Празднует 10 февраля день своего рождения прекрасным и великолепным фейерверком в увеселительном дворце в Царском Селе. При этом случае было много милостей и производств: оба брата Нарышкины сделаны: Александр Александрович обер-гофмаршалом, Лев Александрович шталмейстером, оба получили Андреевский орден, а также голштинский обер-егермейстер фон Бредаль, генерал-лейтенант Вилльбуа произведен в генерал-фельдцейхмейстеры и пр. Этому последнему и шталмейстеру Нарышкину император подарил по каменному дому.
Велит составить план фонду, из которого должно выдавать большую пенсию тем, которые получали ее до того из его собственной суммы, и говорит при этом: «Они довольствовались до сих пор из моей тощей великокняжеской казны, теперь я дам им пенсию из моей толстой кассы. Господь Бог щедро наделил меня, так и я хочу щедрее наделить их, чем делал это прежде».
На Святой Неделе император переезжает в новый Зимний дворец, помещает императрицу на отдаленном конце его, а ближе к себе, на антресолях, свою любимицу, толстую фрейлину Елисавету Романовну Воронцову; между переднею и отделением императрицы — великий князь с его обер-гофмейстером, графом Паниным.
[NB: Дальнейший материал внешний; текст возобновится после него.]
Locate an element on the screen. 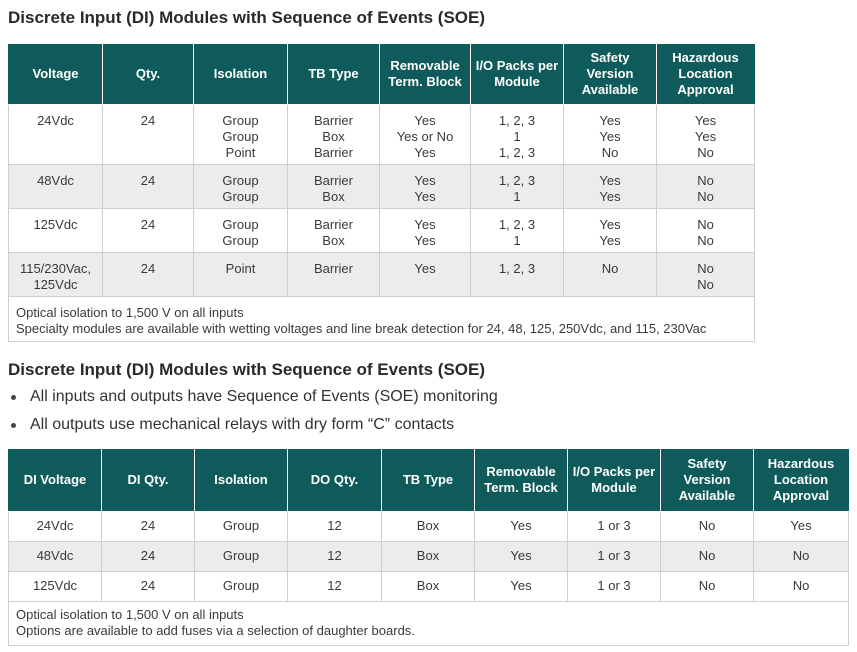 Image resolution: width=857 pixels, height=652 pixels. cell-di-voltage: 48Vdc is located at coordinates (55, 556).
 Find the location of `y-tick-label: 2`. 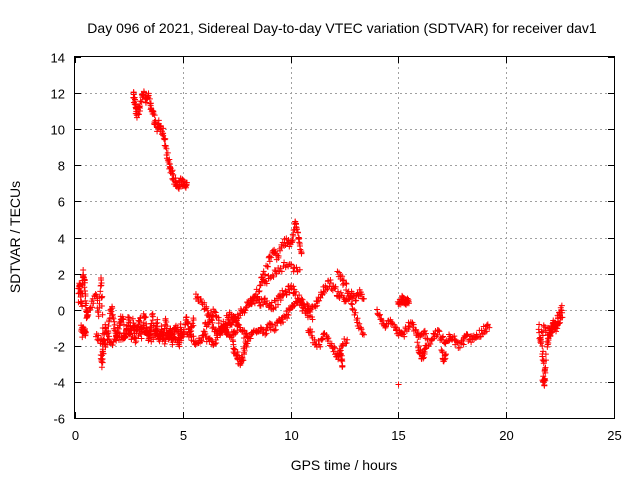

y-tick-label: 2 is located at coordinates (62, 276).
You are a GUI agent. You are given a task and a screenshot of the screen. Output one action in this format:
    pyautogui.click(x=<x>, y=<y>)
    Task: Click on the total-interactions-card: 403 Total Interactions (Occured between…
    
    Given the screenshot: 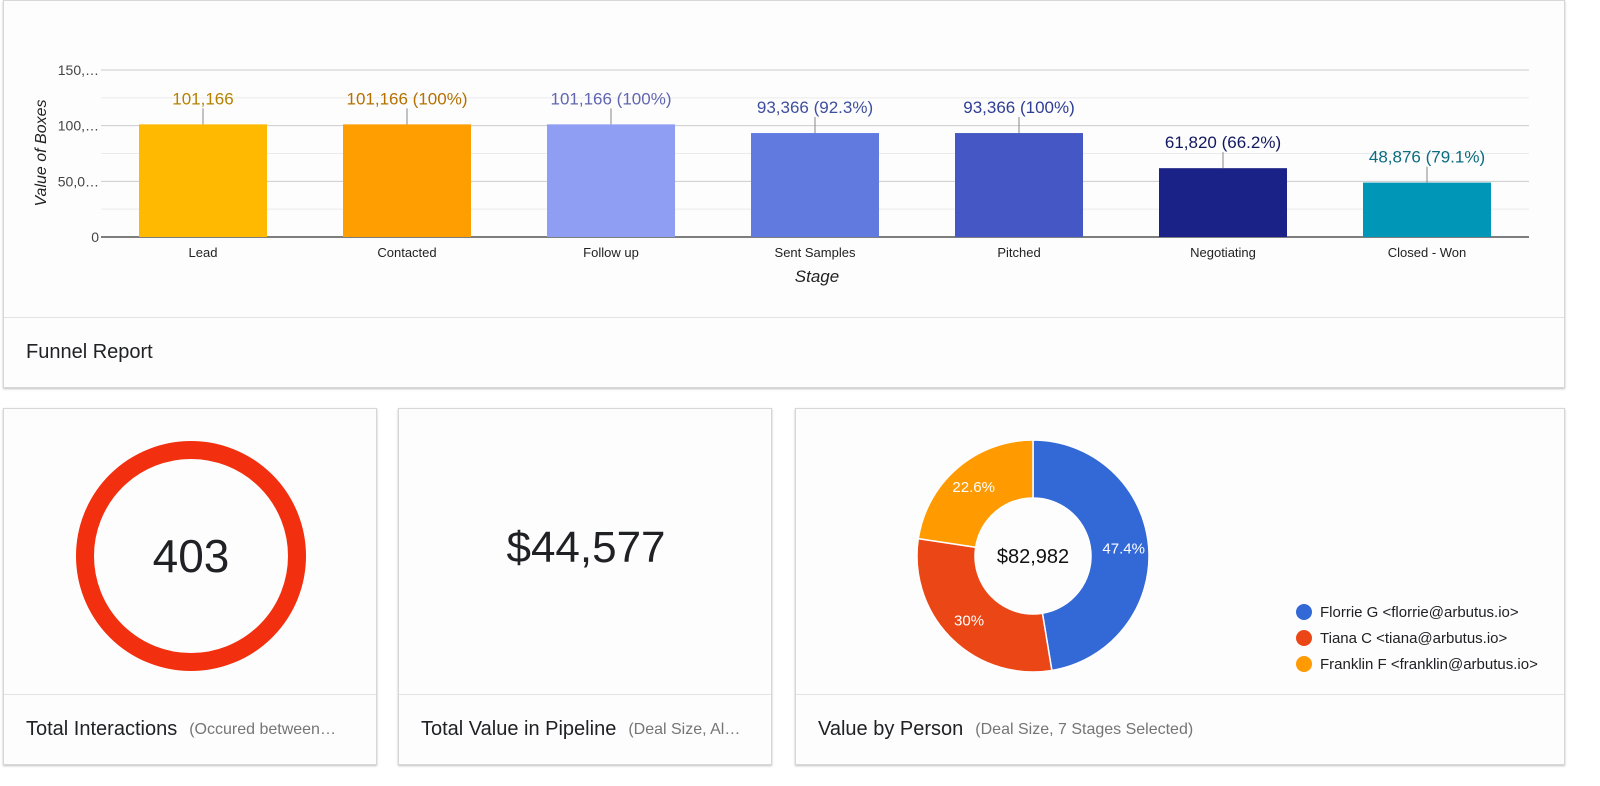 What is the action you would take?
    pyautogui.click(x=190, y=586)
    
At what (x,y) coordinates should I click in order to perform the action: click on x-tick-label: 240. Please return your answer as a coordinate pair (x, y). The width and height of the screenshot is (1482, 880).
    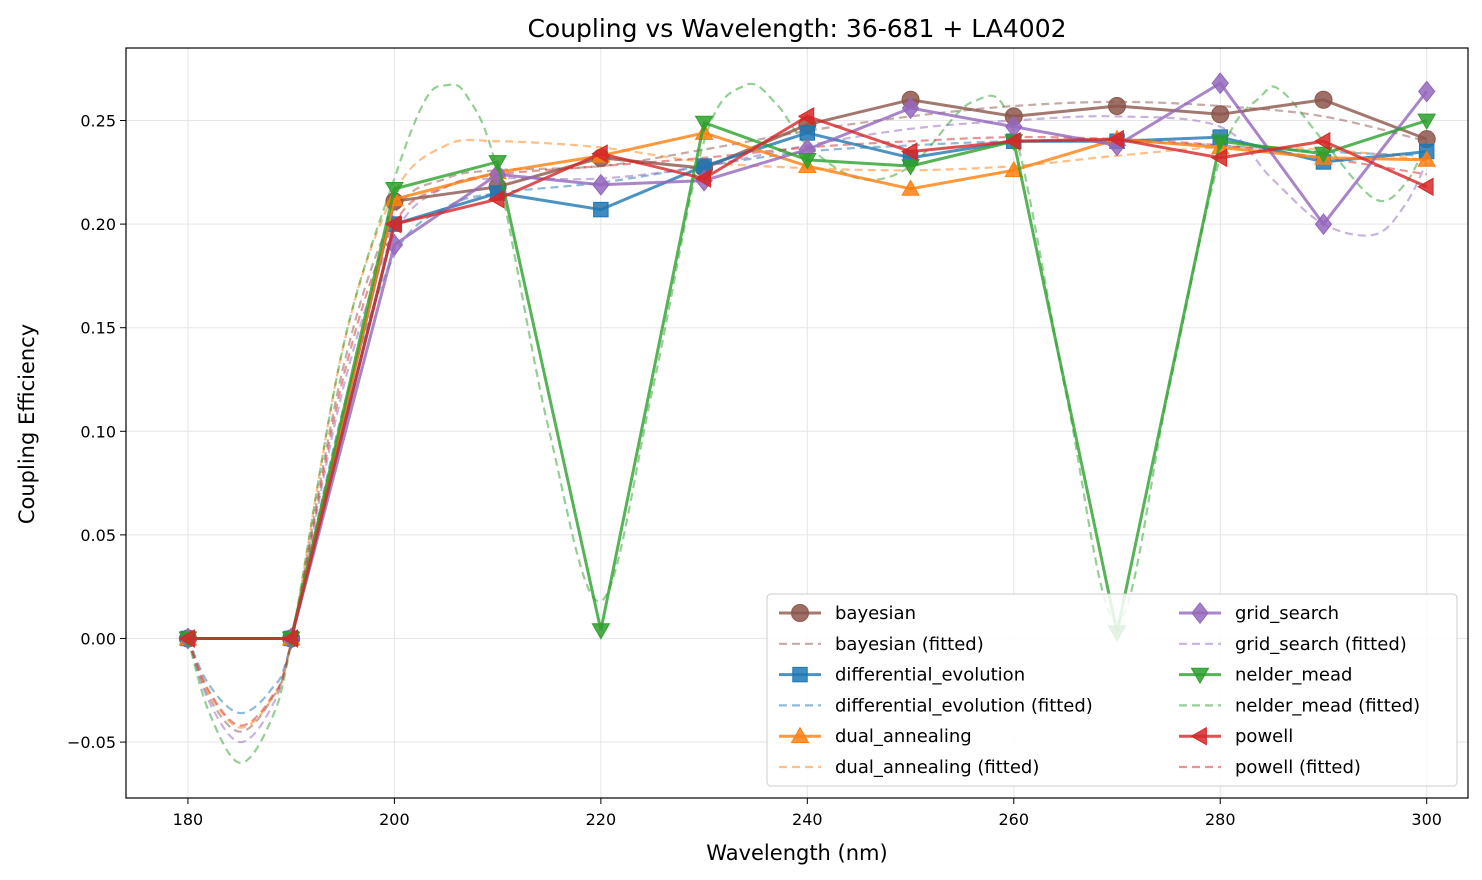
    Looking at the image, I should click on (808, 820).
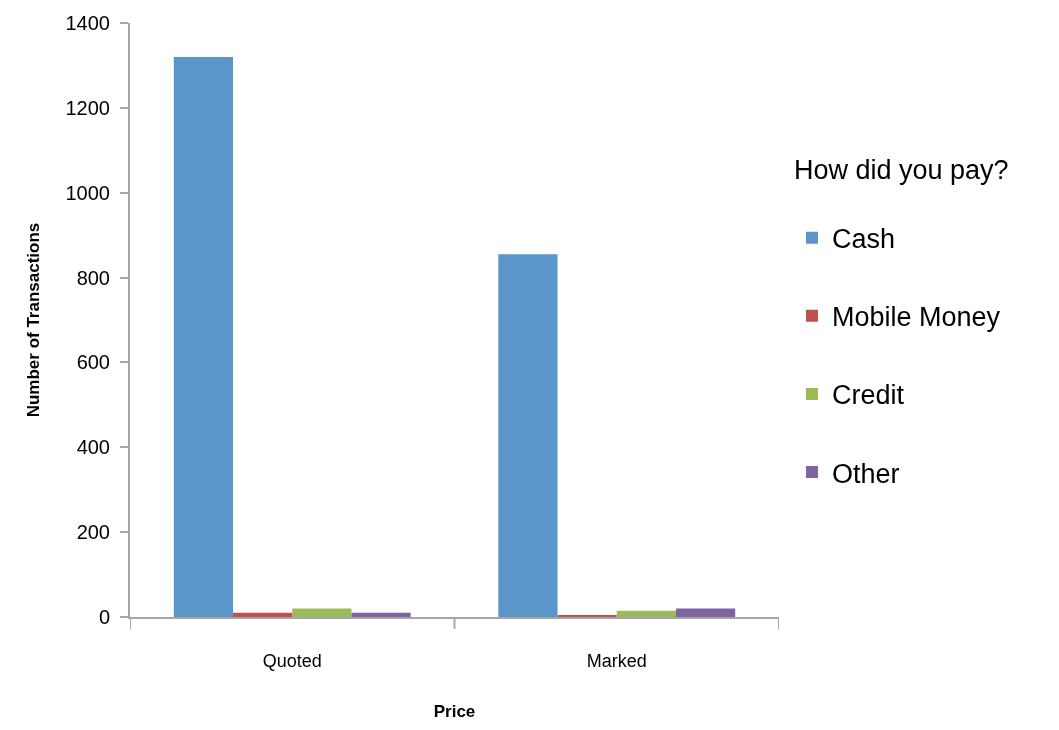 Image resolution: width=1059 pixels, height=730 pixels. Describe the element at coordinates (868, 396) in the screenshot. I see `legend-label: Credit` at that location.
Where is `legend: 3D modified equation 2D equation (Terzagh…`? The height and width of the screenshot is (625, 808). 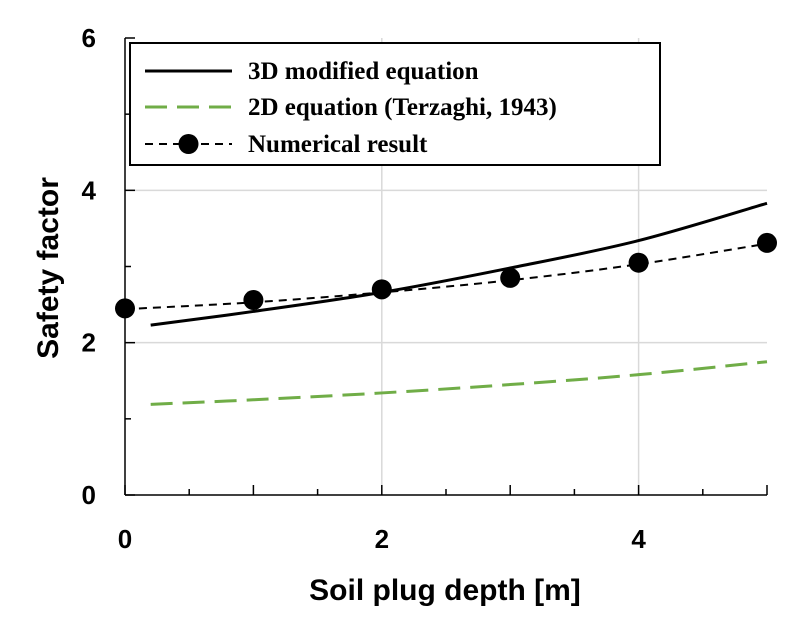 legend: 3D modified equation 2D equation (Terzagh… is located at coordinates (395, 104).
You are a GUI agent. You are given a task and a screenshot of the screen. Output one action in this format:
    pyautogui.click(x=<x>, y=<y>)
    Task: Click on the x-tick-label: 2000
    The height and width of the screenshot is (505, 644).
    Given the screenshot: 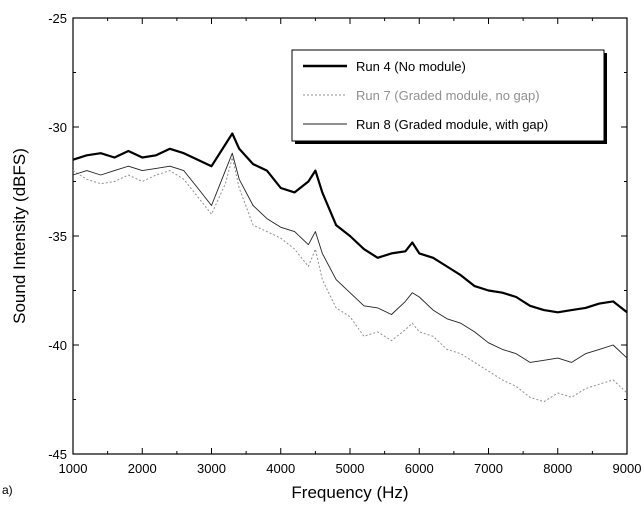 What is the action you would take?
    pyautogui.click(x=142, y=468)
    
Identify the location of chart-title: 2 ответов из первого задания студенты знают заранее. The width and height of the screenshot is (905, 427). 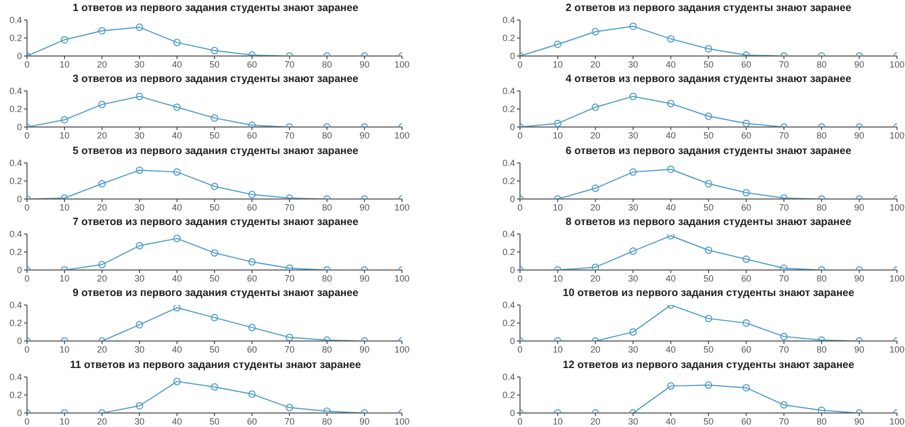
(708, 8).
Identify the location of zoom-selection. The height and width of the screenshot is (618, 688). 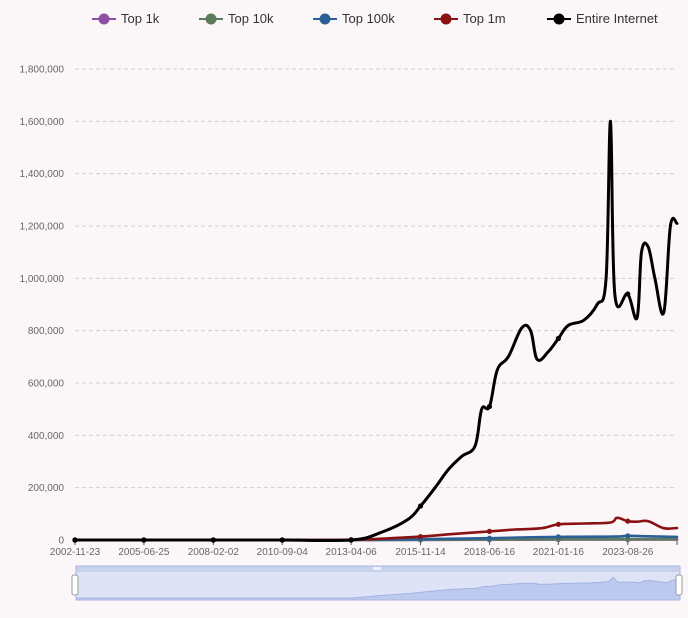
(378, 583).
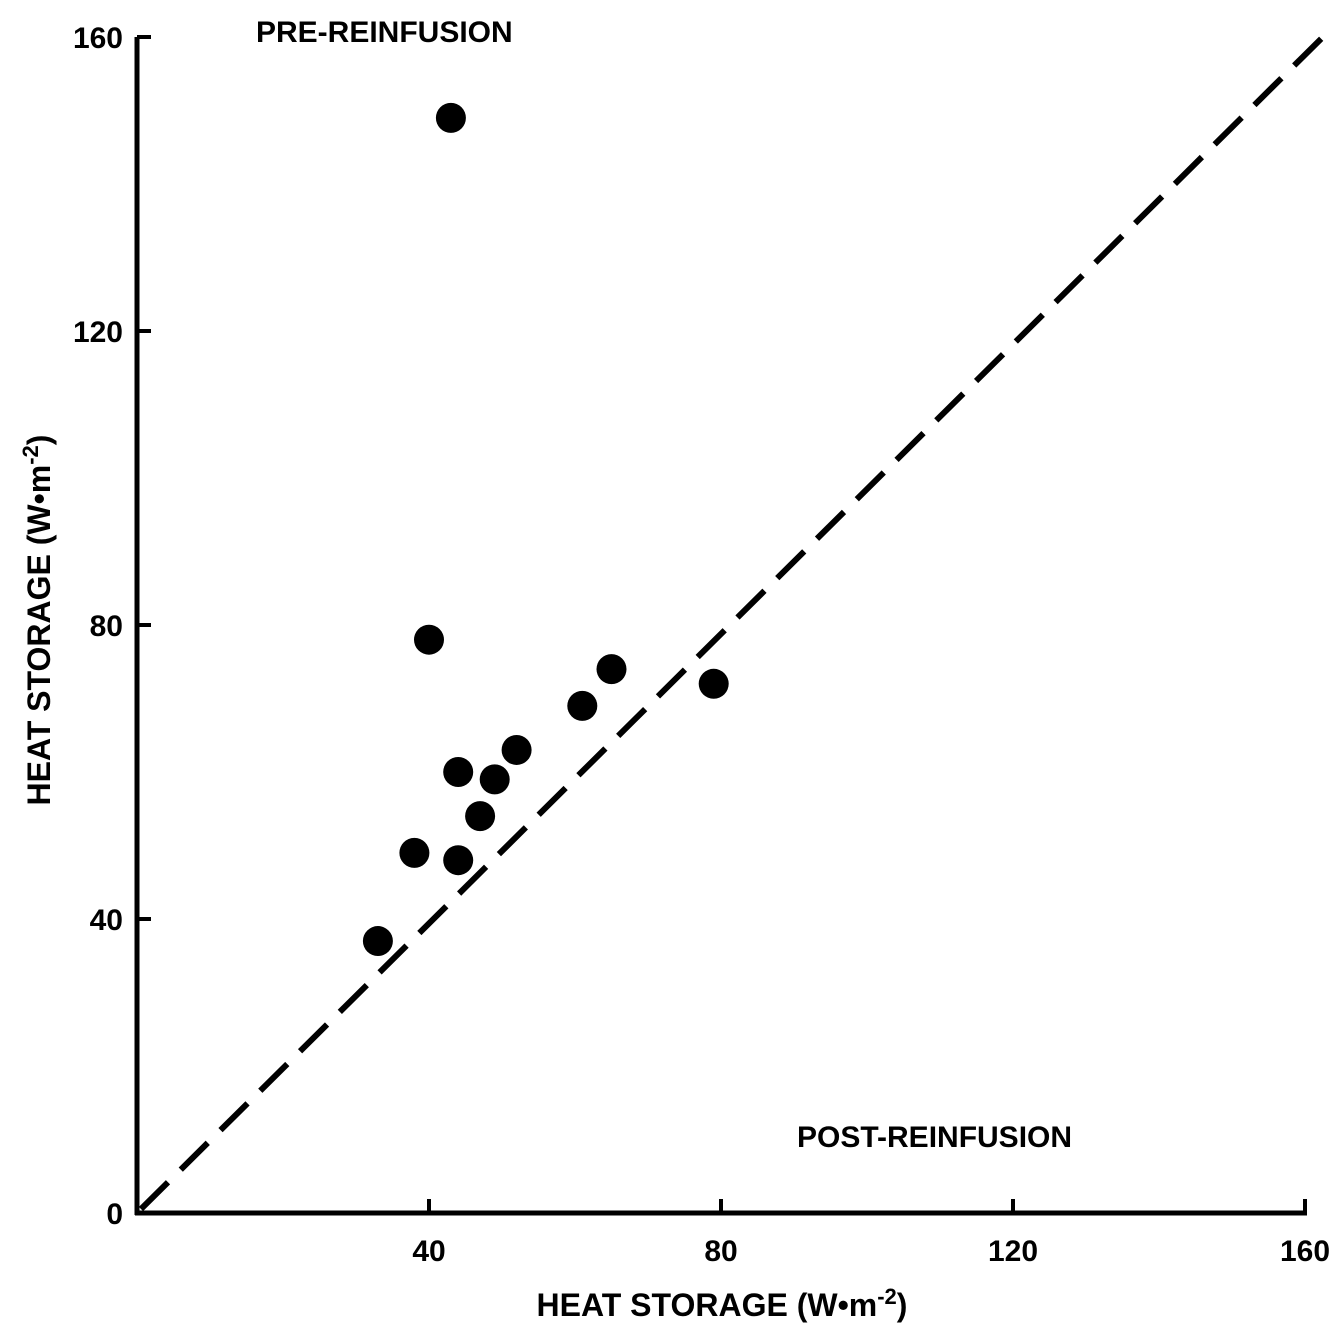 The width and height of the screenshot is (1333, 1338). What do you see at coordinates (1305, 1252) in the screenshot?
I see `x-tick-label-160: 160` at bounding box center [1305, 1252].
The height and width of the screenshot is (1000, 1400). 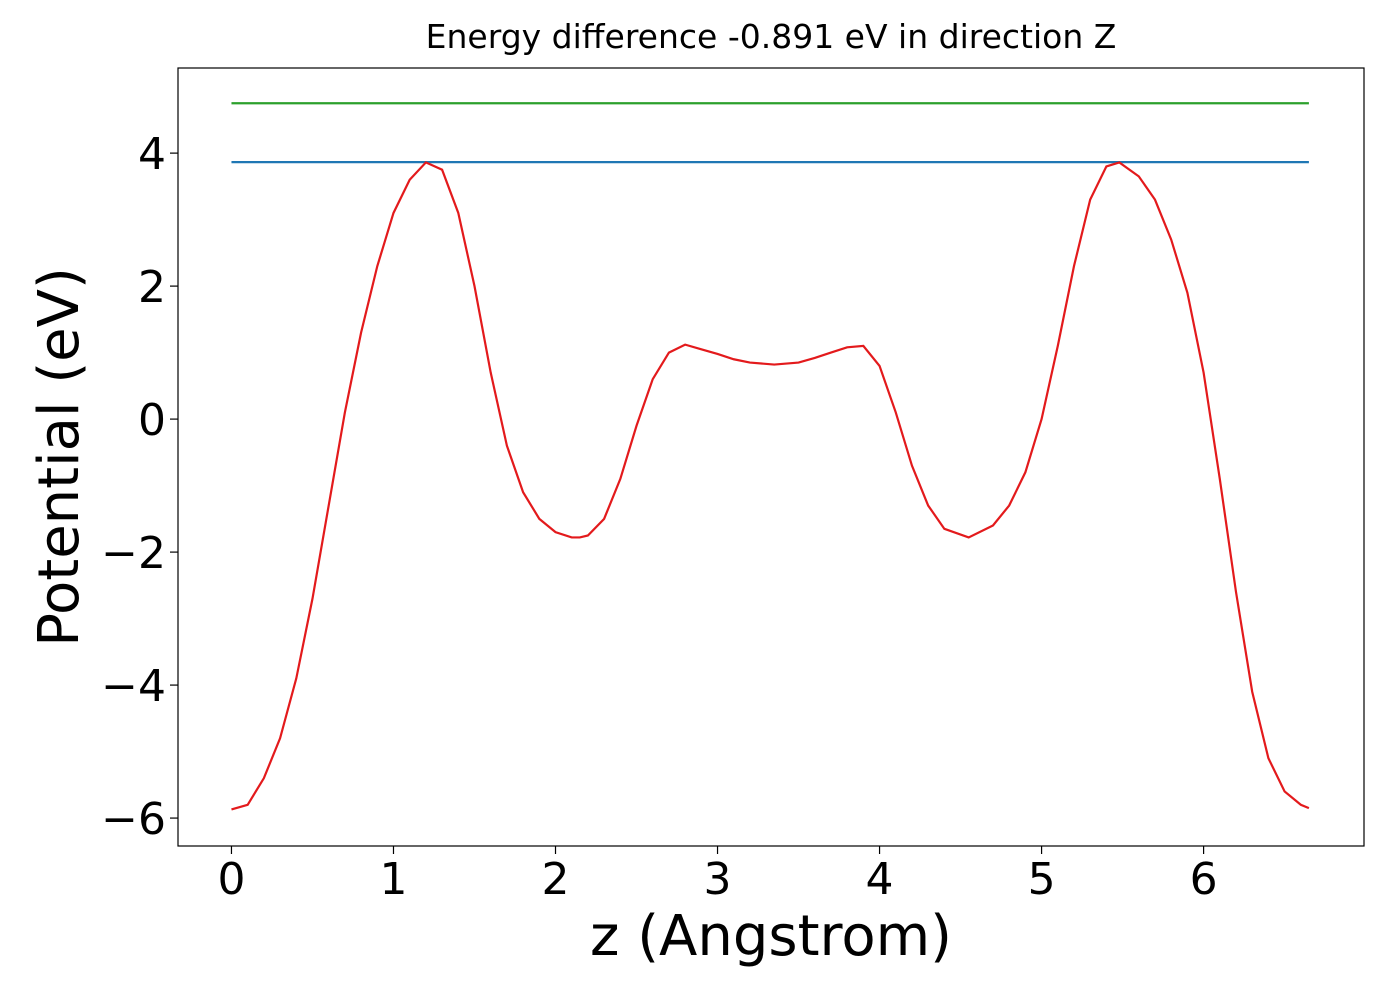 What do you see at coordinates (134, 554) in the screenshot?
I see `y-tick-label: −2` at bounding box center [134, 554].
При вступлении его в новый дворец главный ординатор, итальянец граф Растрелли, поднес ему большой план всего дворцового строения. Император, приняв его и взяв его с собою в свои покои, сказал окружающим: «Я должен подарить что-нибудь Растрелли. Но деньги мне самому теперь нужны. Я знаю, что сделаю, и это будет для него приятнее денег. Я дам ему свой Голштинский орден. Он не беден и с амбицией, и примет это за особенную милость, и я разделаюсь с ним честно, не тратя денег». Его Величество приказал принести орденскую ленту и звезду, призвал графа, возложил на него орден и оставил к ужину при Дворе. Когда граф после ужина возвратился домой и жена его, весьма тщеславная берлинская француженка (урожденная из Валлиса), у которой в это время ужинал придворный живописец, граф Ротен, увидела его с этим орденом, то, заплакав от радости, не могла ни слова сказать и едва не лишилась чувств.